### Directions
Leaving out all pictures, restate word for word the lines from the one with "The image size is (986, 550)." through the last line of the entries.

·····

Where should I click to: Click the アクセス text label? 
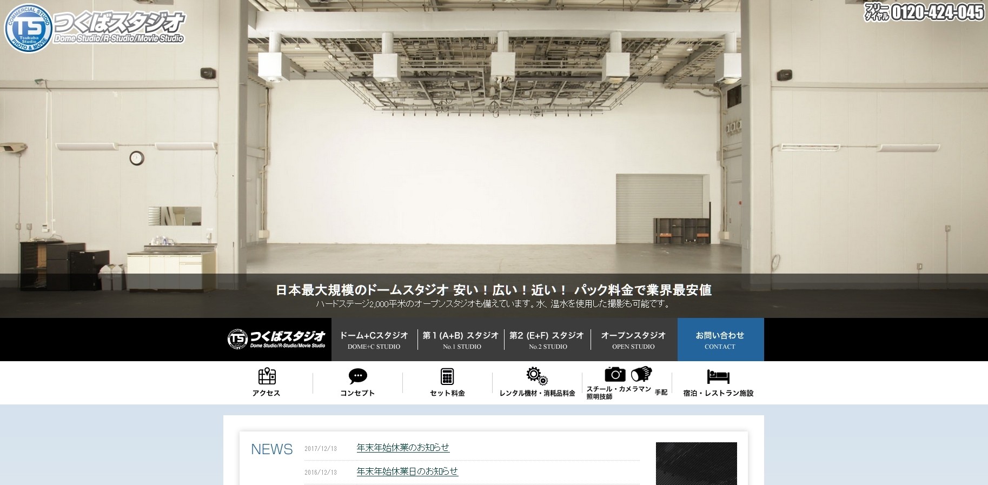[x=266, y=393]
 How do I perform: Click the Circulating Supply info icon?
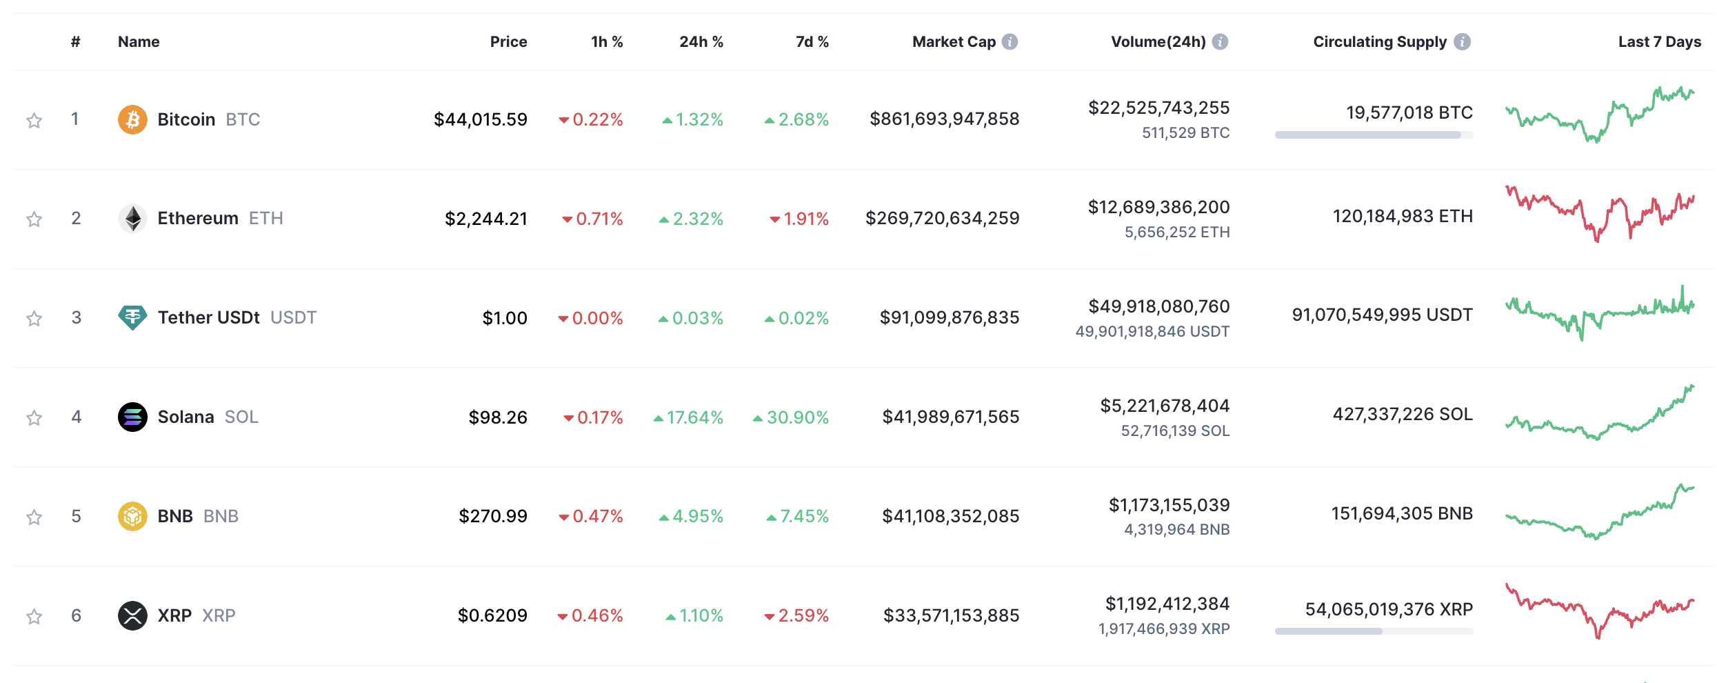coord(1462,41)
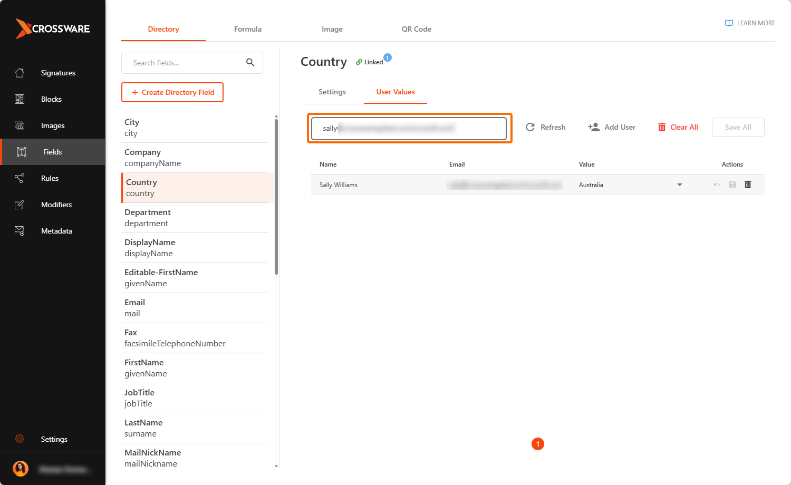The width and height of the screenshot is (791, 485).
Task: Switch to the Settings tab for Country
Action: tap(332, 92)
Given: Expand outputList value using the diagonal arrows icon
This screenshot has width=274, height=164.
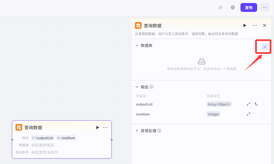Looking at the screenshot, I should [x=249, y=104].
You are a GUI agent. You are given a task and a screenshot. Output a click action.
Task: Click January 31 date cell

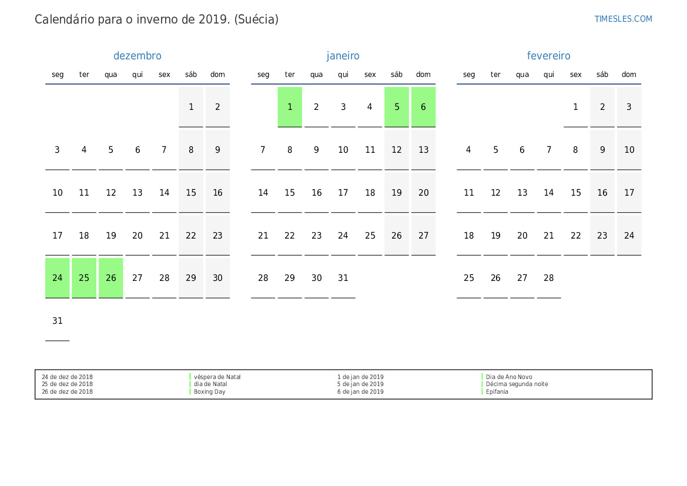coord(343,278)
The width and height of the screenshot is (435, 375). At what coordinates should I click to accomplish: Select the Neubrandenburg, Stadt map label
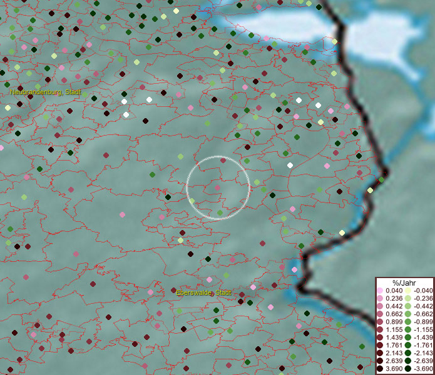[46, 92]
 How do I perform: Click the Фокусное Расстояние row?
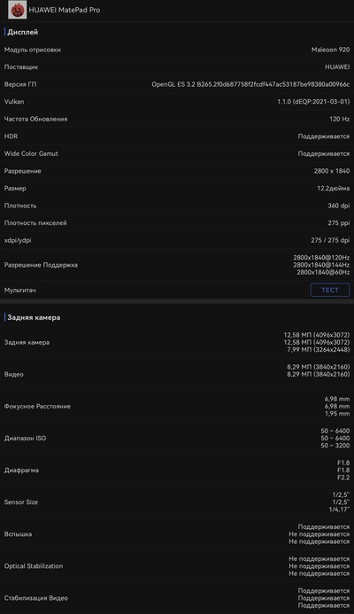(x=177, y=406)
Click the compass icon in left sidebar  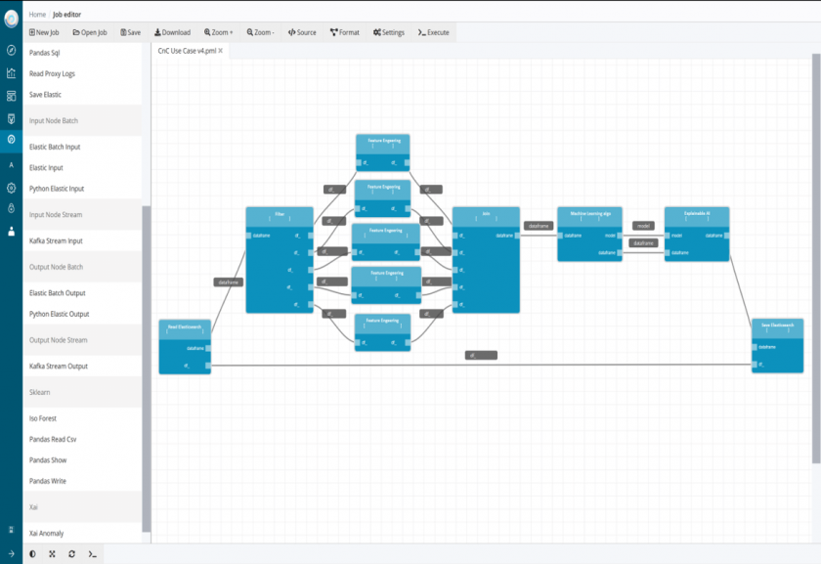pos(11,50)
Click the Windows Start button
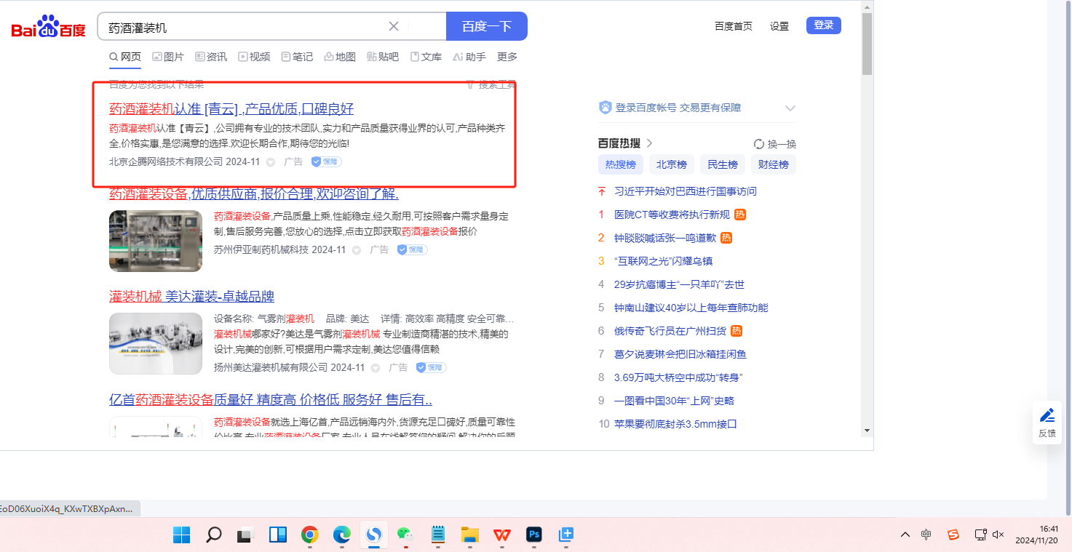Screen dimensions: 1072x552 [181, 535]
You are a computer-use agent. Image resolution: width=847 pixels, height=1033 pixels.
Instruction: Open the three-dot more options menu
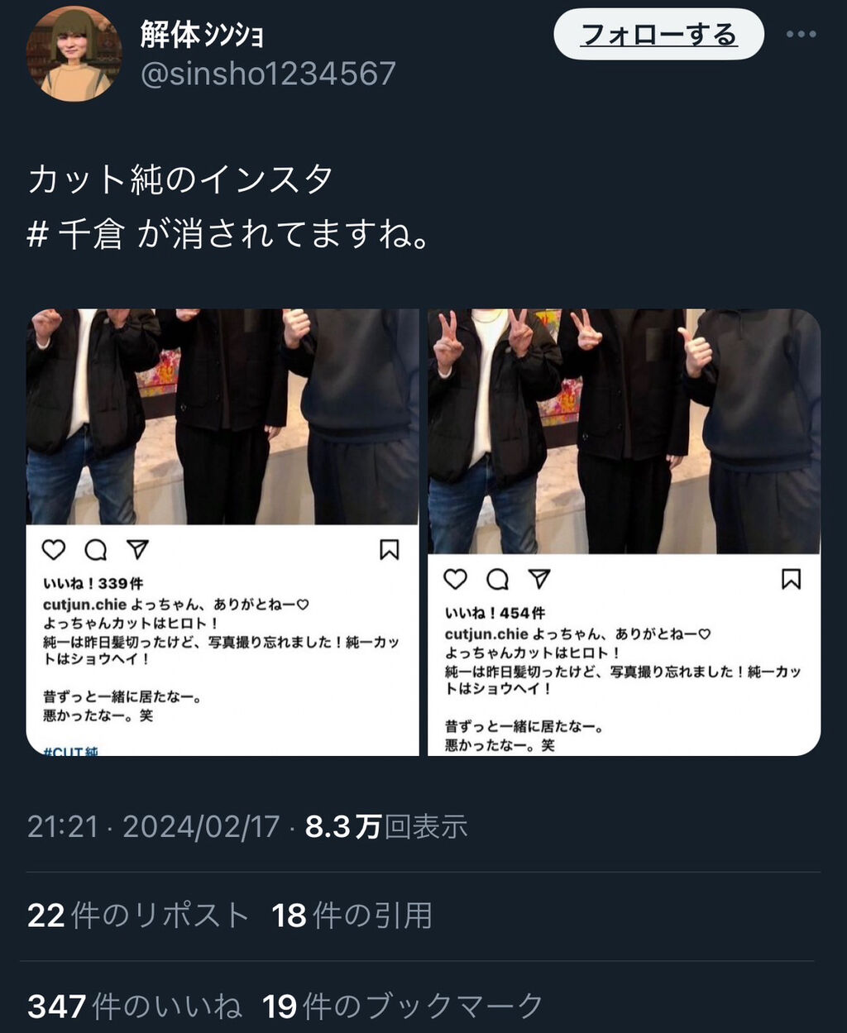tap(801, 35)
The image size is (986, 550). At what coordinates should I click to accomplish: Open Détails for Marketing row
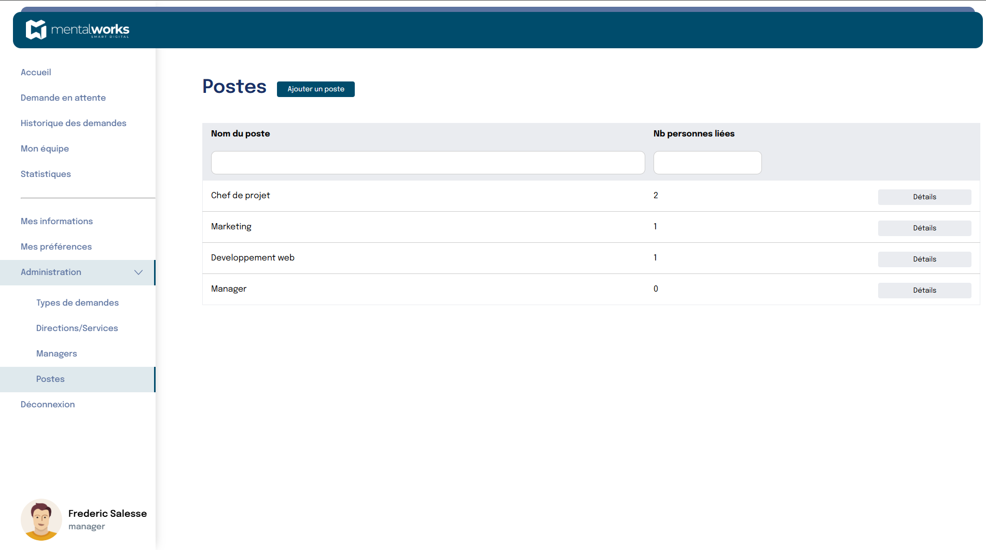924,228
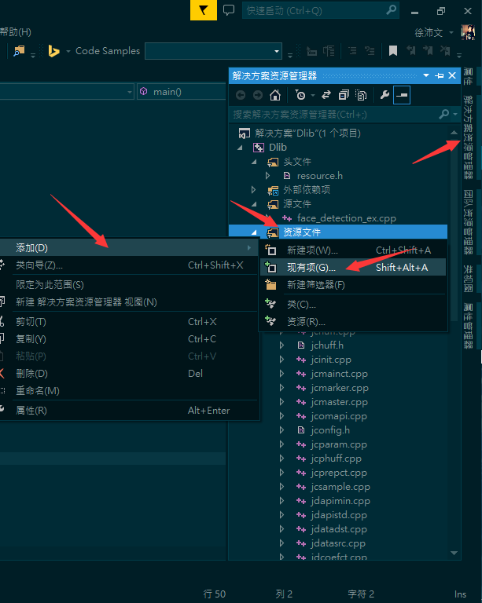Expand the 外部依赖项 tree node

pyautogui.click(x=253, y=190)
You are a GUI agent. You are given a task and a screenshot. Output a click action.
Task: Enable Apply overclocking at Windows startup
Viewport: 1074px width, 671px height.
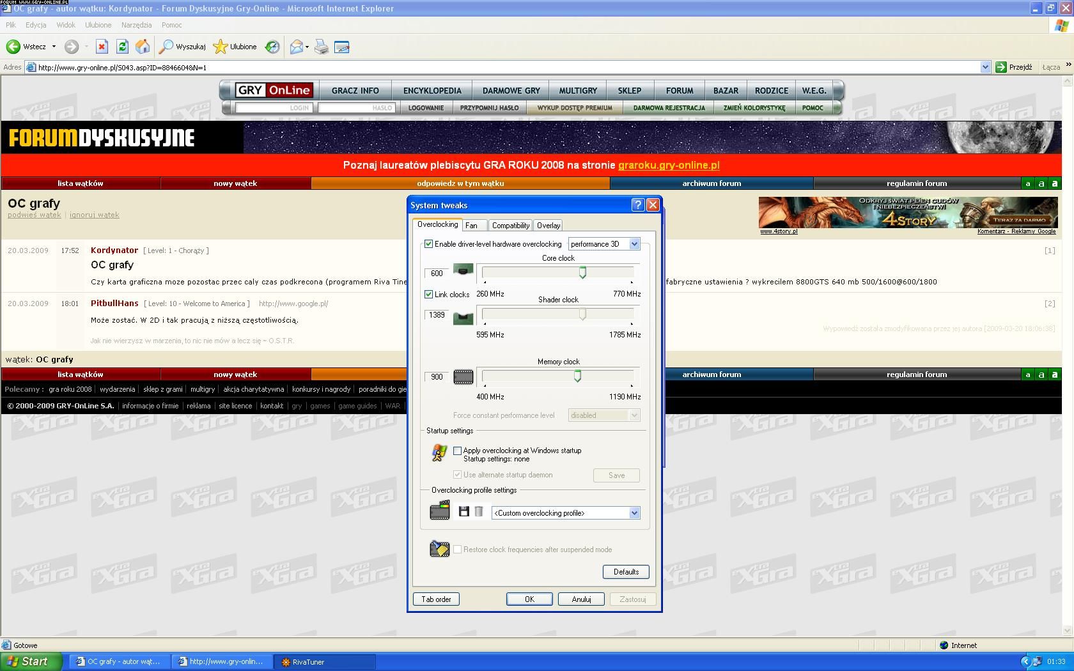(x=458, y=451)
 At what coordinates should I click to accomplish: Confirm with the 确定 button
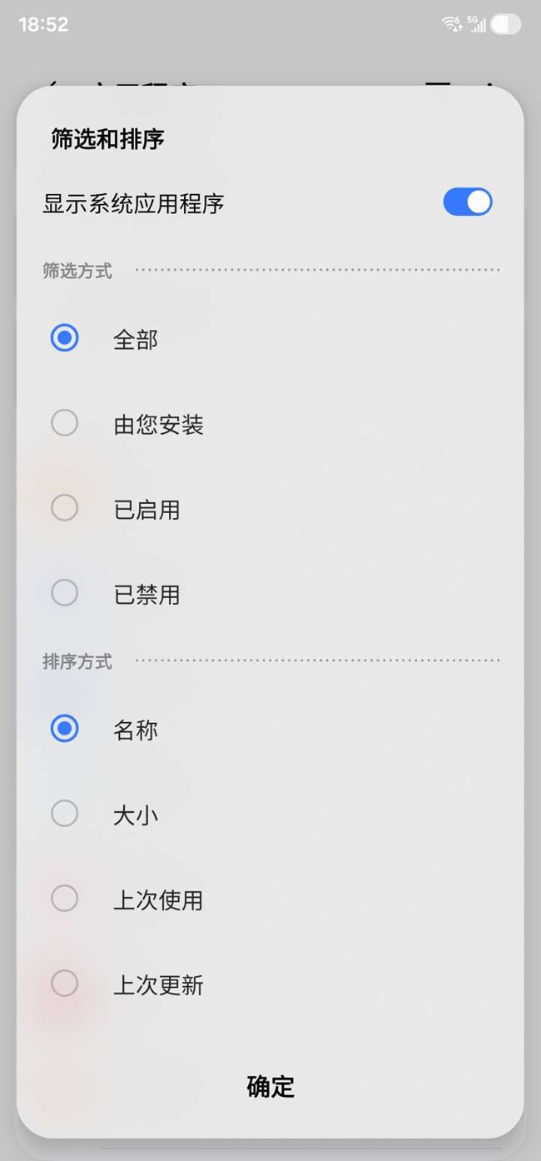pos(271,1086)
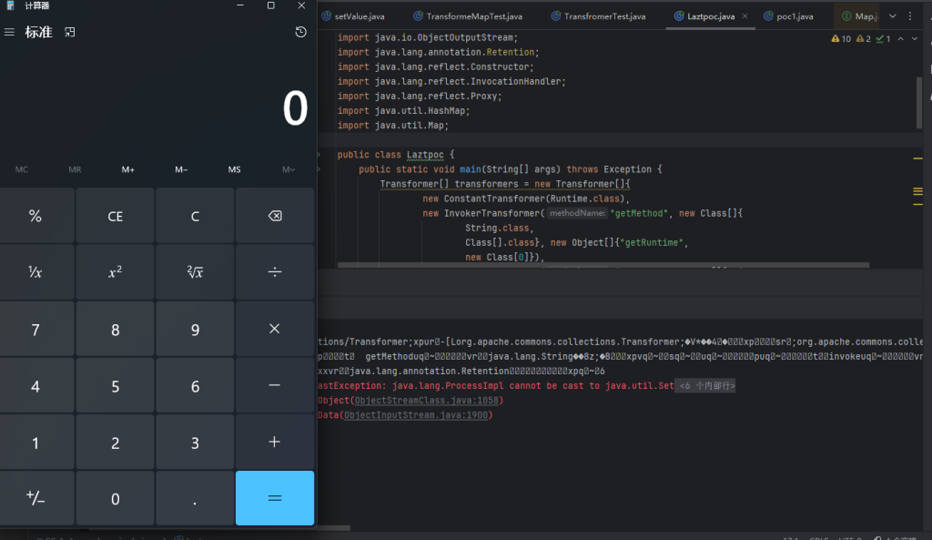The width and height of the screenshot is (932, 540).
Task: Close the Laztpoc.java tab
Action: [x=745, y=16]
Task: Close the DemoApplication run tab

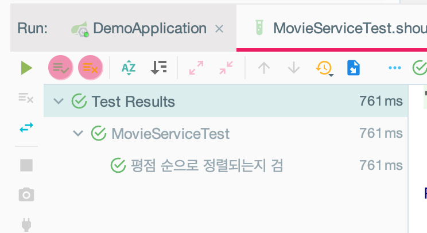Action: (219, 29)
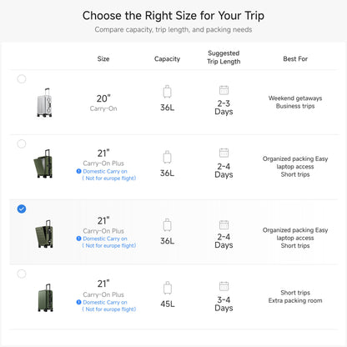Click the calendar icon above 3-4 Days
Screen dimensions: 347x347
(224, 286)
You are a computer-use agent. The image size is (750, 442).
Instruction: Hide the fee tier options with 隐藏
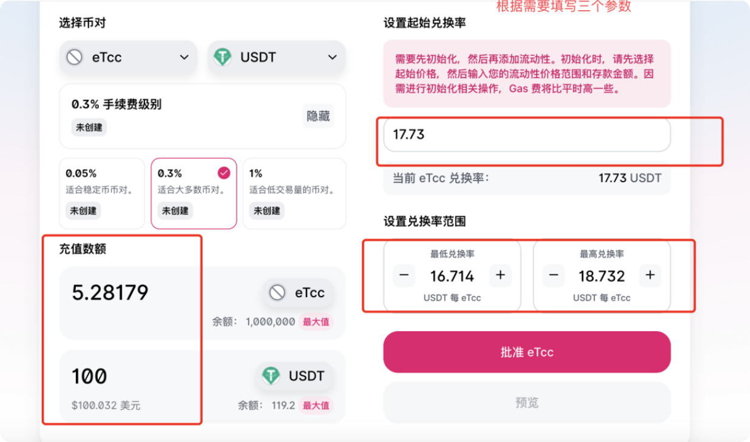point(318,116)
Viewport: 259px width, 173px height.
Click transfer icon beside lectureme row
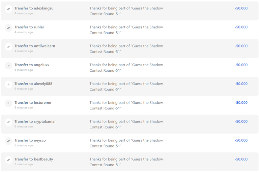(8, 103)
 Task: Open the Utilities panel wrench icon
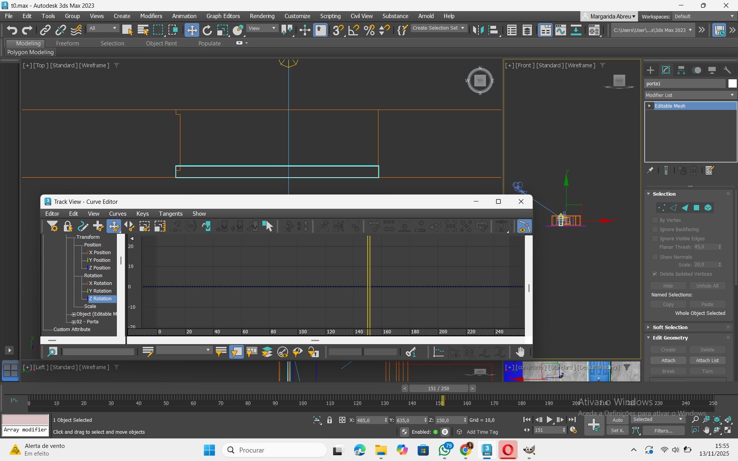coord(727,70)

·····

### Exercise answer
The image size is (986, 550). At what coordinates should I click to accomplish: Open Détails for Marketing row
924,228
Expand the 外部依赖项 tree node

pyautogui.click(x=253, y=190)
You are a GUI agent. You are given a task and a screenshot. Output a click action.
Task: Enable Apply overclocking at Windows startup
Viewport: 1074px width, 671px height.
(x=458, y=451)
 At what coordinates should I click to accomplish: Confirm with the 确定 button
pos(271,1086)
The width and height of the screenshot is (932, 540).
Task: Close the Laztpoc.java tab
Action: [x=745, y=16]
Task: Close the DemoApplication run tab

Action: (219, 29)
Click the calendar icon above 3-4 Days
Screen dimensions: 347x347
(224, 286)
You are a computer-use agent. The image size is (750, 442).
Instruction: Hide the fee tier options with 隐藏
point(318,116)
Viewport: 259px width, 173px height.
Click transfer icon beside lectureme row
(8, 103)
 Task: Open the Utilities panel wrench icon
coord(727,70)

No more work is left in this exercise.